How will we know when we’ve brought the system back? Are we integrating this system into a larger deployment to prove that it works normally, or running a test suite against it? Similarly to an agile team’s “definition of done,” this step tells the team what success looks like, so they can end the fire drill.
We use the artifice of a fire drill to make some bets about how we’ll react. How do we think we’ll restore systems? What are we worried about? We can compare this analysis to what actually happens, and extract important information from the deviations between plan and reality.
Not every team may take this step, as they may want the test to include how well the team analyzes the situation and creates a resolution path in the heat of the moment.
Rayhill emphasizes the “authenticity of the drill(s)…. Being able to simulate a real drill with real actors and real consequences is the only way to challenge your organization to be as ready as they can be.”
Let’s say a system goes down, and the backups are unavailable—in other words, the actual incident that DoSomething experienced in July 2016. How long should the fire drill go on? Does the team keep banging its head against the wall for twenty-four hours, or call it quits after eight? It’s especially important to set a time limit for when drills go wrong, so this doesn’t become a demoralizing practice.
In the case of an absolute failure to restore, end the fire drill, fix the fatal problems, and reschedule the drill.
In the heat of the moment, we may make a series of failed attempts, or consider approaches that we soon abandon. We want to write these down as a timeline to review later. This is the series of events we can examine later to find holes in our decisions, systems, and documentation.

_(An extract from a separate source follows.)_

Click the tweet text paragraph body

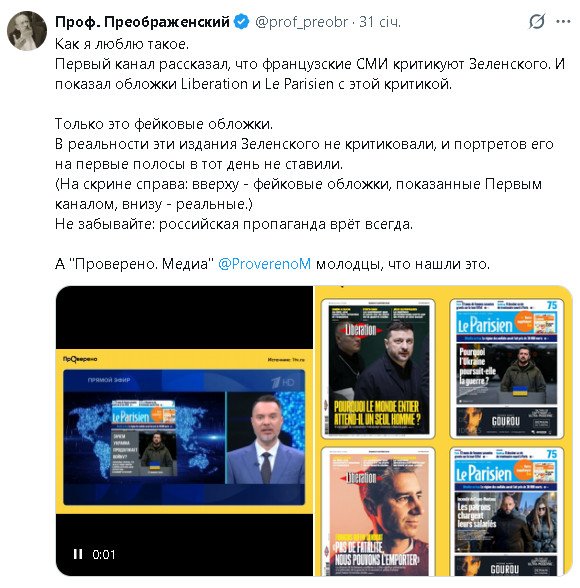[x=310, y=154]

The important thing is to document exactly what happened and then review it in your post-mortem to make incremental improvements. — CJ Rayhill
At DoSomething, we’re likely coordinating the response as usual in Slack, but we’ve typically kept response notes in a shared Google Doc, so that everyone can contribute and review. As institutional memory, these notes are gold: save them and keep them organized.
After the event, analyze as you would an actual incident. Look at the timeline and all of the artifacts, including the rebuilt system. Did we get it back up and running? Where were the interesting gaps? If we didn’t get the system to pass our acceptance criteria, what are the most crucial pieces to get in place before we rerun the fire drill?
We’re shooting for a simple rule: we must address crucial gaps uncovered by one fire drill before we start another. This helps prevent us from making the same mistakes in two subsequent fire drills. It also mitigates against the team getting overwhelmed by its backlog.
Other teams may decide not to enforce this serializing of remedies and subsequent drills. Rayhill allows that “the remedy for a certain issue might be costly to the organization.” If her team determined the cost was too high, they would still “document our reasoning so that it was available to the auditors.”
The primary principle of fire drills is to use a lab environment to create as much information as possible about failures. Use drills to discover weak spots, and subsequently to pound away at those weak spots until they become stronger. Your weaknesses might be around communication and decision-making, freshness and availability of backups, alerts and monitoring, documentation, unnecessary complexity, or automation.
When I…started this process with one organization, we couldn’t even get through the first 3 steps the first time we ran a drill! But we fixed what went wrong and kept at it until we could finish an entire exercise. — CJ Rayhill
Most likely, teams that run fire drills will discover failures across a number of categories. Each of these discoveries should cause a celebration, because the team that finds a problem in the lab can fix it before it bites them in the wild.
Google runs these drills on a massive scale through a practice called DiRT: Disaster Recovery Testing.